--- Source material Enclosed Below ---

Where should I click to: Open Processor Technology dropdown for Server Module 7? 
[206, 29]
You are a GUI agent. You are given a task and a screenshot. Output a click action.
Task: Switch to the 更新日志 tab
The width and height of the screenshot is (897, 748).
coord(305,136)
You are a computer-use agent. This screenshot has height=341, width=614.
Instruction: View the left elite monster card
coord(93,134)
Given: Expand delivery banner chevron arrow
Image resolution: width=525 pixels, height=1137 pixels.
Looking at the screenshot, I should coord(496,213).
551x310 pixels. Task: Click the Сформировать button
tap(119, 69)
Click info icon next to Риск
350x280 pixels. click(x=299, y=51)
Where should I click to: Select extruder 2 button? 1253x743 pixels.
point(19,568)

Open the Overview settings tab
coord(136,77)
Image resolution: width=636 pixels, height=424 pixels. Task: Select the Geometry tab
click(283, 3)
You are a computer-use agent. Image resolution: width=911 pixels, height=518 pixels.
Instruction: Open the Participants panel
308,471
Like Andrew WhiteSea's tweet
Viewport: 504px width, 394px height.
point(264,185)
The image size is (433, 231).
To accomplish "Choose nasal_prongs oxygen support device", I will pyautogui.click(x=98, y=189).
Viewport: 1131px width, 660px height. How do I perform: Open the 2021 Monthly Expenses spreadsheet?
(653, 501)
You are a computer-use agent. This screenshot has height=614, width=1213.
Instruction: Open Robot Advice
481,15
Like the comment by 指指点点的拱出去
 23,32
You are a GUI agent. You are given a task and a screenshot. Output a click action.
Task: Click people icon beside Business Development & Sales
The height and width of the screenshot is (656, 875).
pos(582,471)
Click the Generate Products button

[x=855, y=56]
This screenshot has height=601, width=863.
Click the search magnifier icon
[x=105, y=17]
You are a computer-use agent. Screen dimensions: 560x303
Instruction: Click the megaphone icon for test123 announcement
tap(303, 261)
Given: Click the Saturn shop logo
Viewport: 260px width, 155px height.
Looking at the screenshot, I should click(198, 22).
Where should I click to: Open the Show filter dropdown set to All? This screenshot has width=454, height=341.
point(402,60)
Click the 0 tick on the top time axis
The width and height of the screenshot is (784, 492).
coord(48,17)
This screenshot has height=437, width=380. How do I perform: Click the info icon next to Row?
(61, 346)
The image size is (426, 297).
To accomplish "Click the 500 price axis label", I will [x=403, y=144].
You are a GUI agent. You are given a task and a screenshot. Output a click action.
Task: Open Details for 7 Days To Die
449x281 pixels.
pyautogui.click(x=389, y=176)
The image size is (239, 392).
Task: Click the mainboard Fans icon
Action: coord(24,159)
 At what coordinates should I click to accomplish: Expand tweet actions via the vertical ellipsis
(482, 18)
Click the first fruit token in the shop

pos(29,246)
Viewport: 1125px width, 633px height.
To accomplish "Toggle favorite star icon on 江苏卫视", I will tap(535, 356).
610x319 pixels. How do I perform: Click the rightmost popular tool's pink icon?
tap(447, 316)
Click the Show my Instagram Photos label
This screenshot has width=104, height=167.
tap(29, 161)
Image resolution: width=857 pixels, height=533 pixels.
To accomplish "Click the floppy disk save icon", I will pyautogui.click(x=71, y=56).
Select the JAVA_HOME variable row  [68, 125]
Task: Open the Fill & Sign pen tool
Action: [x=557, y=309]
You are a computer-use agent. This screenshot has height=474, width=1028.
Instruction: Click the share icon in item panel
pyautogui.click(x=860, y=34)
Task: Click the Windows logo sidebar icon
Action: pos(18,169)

--- End of Enclosed Source material ---

Task to complete:
Lines that contain "label" should be pulled from the entries above and reported.

Result for this task:
To accomplish "Click the 500 price axis label", I will [x=403, y=144].
Click the Show my Instagram Photos label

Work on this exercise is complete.